My clients bring me all kinds of problems. Some of them are dealing with past trauma, current abuse, conflicts, compulsions, anxiety, and negative thinking. I see couples on the verge of break-up, parents and kids dealing with communication issues, singles dealing with broken relationships, et cetera. I intervene in clients’ problems by helping them reduce defensiveness and giving them tools to resolve their particular issues. I begin to teach them skills for their own healing in the future.

My patients and I are constantly learning lessons about turning poison into medicine — turning the “slings and arrows of outrageous fortune,” as Hamlet put it, into implements creating patience, power, and love in our lives.

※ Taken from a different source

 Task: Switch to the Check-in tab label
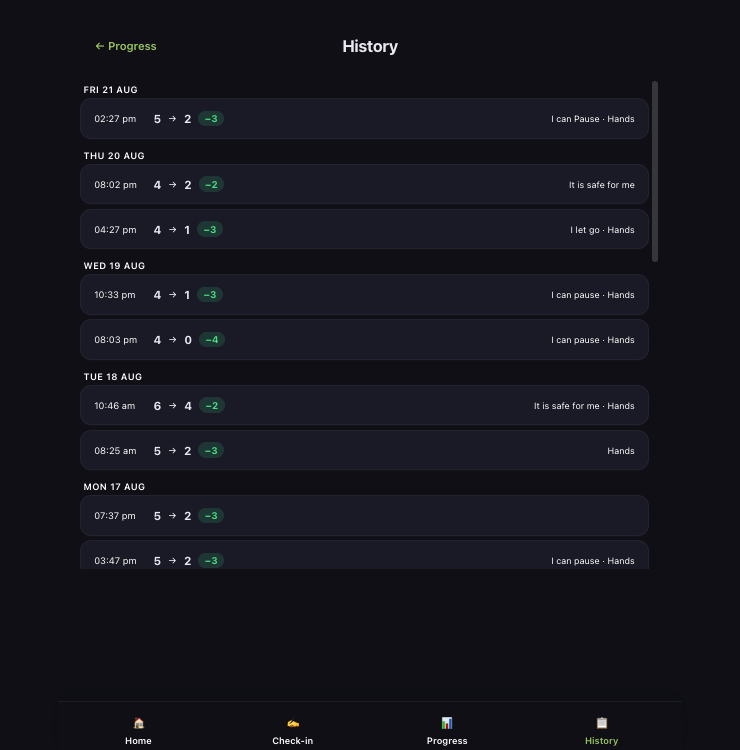pos(293,740)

I develop feelings of great affection for my patients, and wish that I could accompany them as they face the future challenges of life. On the other hand, I think of them as birds being pushed out of the nest, so that they can soar on wings and fly. I’m glad that they eventually leave me to go live their lives, flying in freedom because of the skills and coping mechanisms that I taught them.

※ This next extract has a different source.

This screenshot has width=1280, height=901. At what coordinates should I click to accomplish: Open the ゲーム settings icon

The service goes both ways. Everybody I meet presents me with opportunities for learning and growth. I consider it an honor and privilege to sit in the company of people who display the courage to ask for help and the patience to deal with their problems.

Everyone is involved in a struggle of some kind, they say, and it seems to be true. There have been some negative feelings in the past about people who seek psychological help of one kind, or another. The fact that the individual sought help was taken as a sign of weakness.

But in many cases seeking help is actually a sign of strength. It’s a sign that people aren’t willing to simply give up in the struggle. They are determined to find resources to help them fight and to win over negative things in their lives.

I have a complete though non-sectarian faith in God. He is present with me, and I’m firmly convinced that each of us are put on earth to learn lessons and to accomplish things that will have some eternal significance, whatever that turns out to be.

My work is very hard, but it has wonderful rewards, both personal and professional. Spiritual Psychology is making a tremendous difference in my life and now I’m connecting people to their own sources of psychological health, power, and wellness. Witnessing their journey makes my own heart sing!